GM: Marzipan tigers.
GM: Current-cake scorpion plus baby.
GM: Gin and tonic golem.
GM: Flying faerie-cakes.
GM: Current-cake dogs.
GM: A pedestal with an intensely luxurious chocolate gateaux cake set on.
Players: I bet THAT's the threat to the city.
GM: Rows of cakes on trays and baking experiments.
GM: And, in the last cell, an extra-dimensional portal. You faintly hear mystical chanting coming from the other side.
Players: OK, I bet THAT'S the threat to the city.
GM: Good call.
GM: OK, about this point, the guards from the kitchen, along with the large fruitcake golem, have followed vapourwave down. They can't really hurt you. But now the rest of the party arrive behind them.
Players: It's ok, guards, let us handle this! We're supervillains the Queen of Hearts keeps on staff to handle interlopers like that hero *points at vapourwave*
GM: OK, make some social rolls.
GM: OK, the guards say, "Thank goodness! I didn't even know we HAD any other superpowers on staff."
GM: They level their guns at Vapourwave and say, "now it's six to one, give it up, hero!"

#### Recorded information
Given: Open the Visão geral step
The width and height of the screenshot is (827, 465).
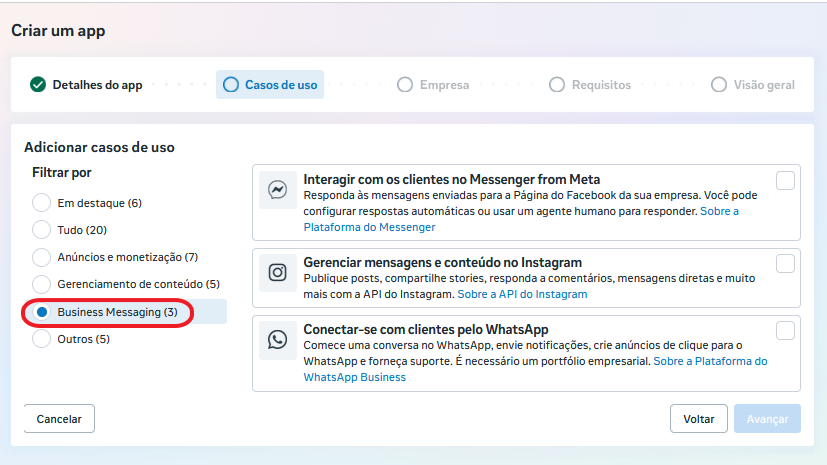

#### Exercises to complete
a) Condense the paragraph in the game transcript that begins "OK, about this point, the guards from the kitchen" into a single shorter sentence, keeping its main facts.
b) Write out the part of the game transcript that begins at the words "GM: Flying faerie-cakes." and stops after "the other side.".
The material has no connection to the game transcript.

#### The replies
a) The kitchen guards and the large fruitcake golem follow vapourwave down but can't really hurt anyone, and the rest of the party now arrives behind them.

b)
GM: Flying faerie-cakes.
GM: Current-cake dogs.
GM: A pedestal with an intensely luxurious chocolate gateaux cake set on.
Players: I bet THAT's the threat to the city.
GM: Rows of cakes on trays and baking experiments.
GM: And, in the last cell, an extra-dimensional portal. You faintly hear mystical chanting coming from the other side.